Perhaps the biggest surprise concerning the past distribution of North Atlantic petrels is the recent discovery of Pterodroma remains in northern Europe. Finds are known from both sides of the Kattegat, separating Denmark and Sweden, and from a Roman settlement at Valkenburg, Zuid-Holland, the Netherlands (Leopold 2005). In Scotland, bones of Desertas/Fea’s Petrel have been found on North Uist and Islay, Western Isles, and on Rousay, Orkney (Serjeantson 2005). These were discovered in middens at archaeological sites dating from the first millennium AD. It is hard to conceive how gadfly petrels could have been trapped for human consumption, other than at breeding colonies in the vicinity. Climate change is not just a recent phenomenon, and perhaps the Scottish seas were more suitable for gadfly petrels in the past, before some change took place about 1000 years ago. Perhaps my ancestors were directly responsible for their decline, taking a ‘case e ase’ attitude, like the Cape Verde islanders of our own time.
2006 was the year that Fea’s Petrel was officially added to the contemporary British list, based on some excellent photographs of birds encountered near the Scillies in July and August 2001 (Fisher & Flood 2006, Lees 2006). In the same issue of British Birds, a paper by the rarities committee entitled “Do we know what British ‘soft-plumaged petrels’ are?” (Steele 2006), quietly swept the problem of Desertas Petrel versus Fea’s under the carpet. The answer to this question has to be: “no we don’t”, because at the present time nothing is known for certain about the respective movements of these two petrels away from their breeding grounds. Frank Zino has bought transmitters to fit onto Desertas from Bugio and follow their migration, but we may have to wait a year or two for the results.

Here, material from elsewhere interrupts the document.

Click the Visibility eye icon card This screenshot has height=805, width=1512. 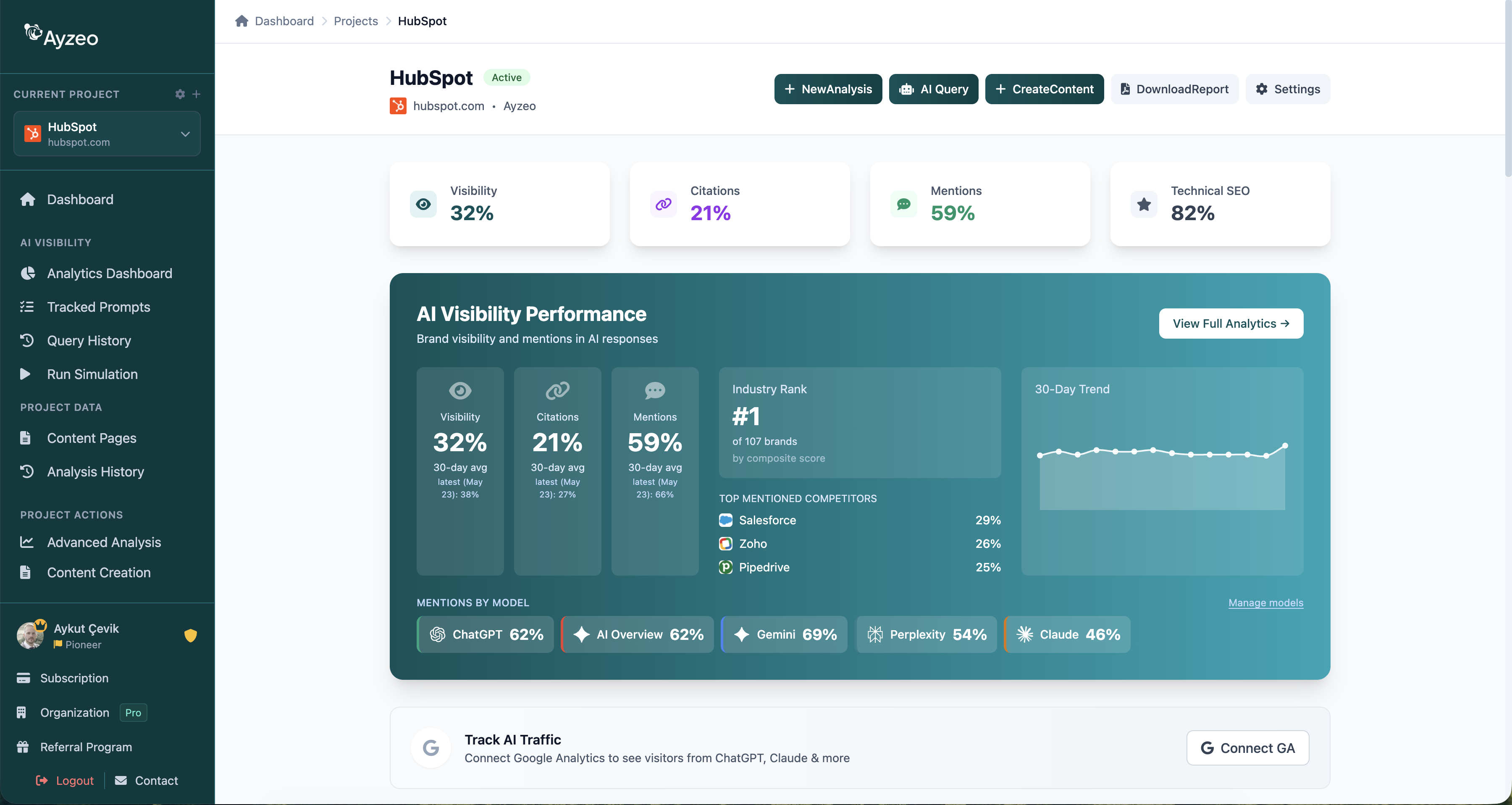click(423, 204)
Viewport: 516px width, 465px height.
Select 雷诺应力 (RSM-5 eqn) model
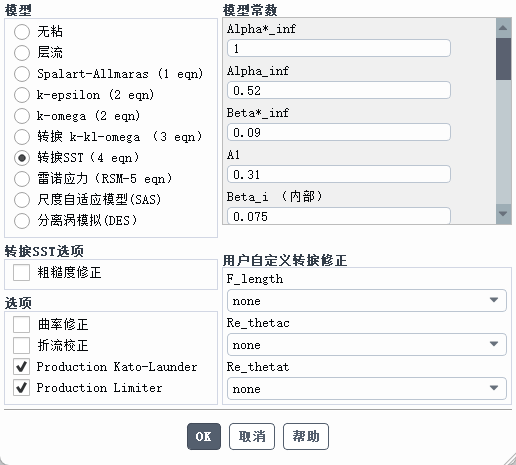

Given that Desertas Petrel nests on Bugio in late summer, we can make an educated guess that British and Irish ‘Fea’s’ seen at that time are indeed feae, belonging to the Cape Verde population, which are off duty until late autumn. Fea’s Petrel is the more numerous of the two, with a breeding population estimated at about 500 to 1000 pairs (Ratcliffe et al 2000). Desertas numbers in the region of 170-260 pairs (BirdLife International 2004), making it only about two or three times less rare than Zino’s Petrel. The time has come for Desertas to be treated as a species in its own right, given that it differs from Fea’s Petrel in breeding phenology, size and sounds. It certainly deserves the strictest protection, and a search for new colonies is worth considering for anyone planning an autumn trip to the Azores.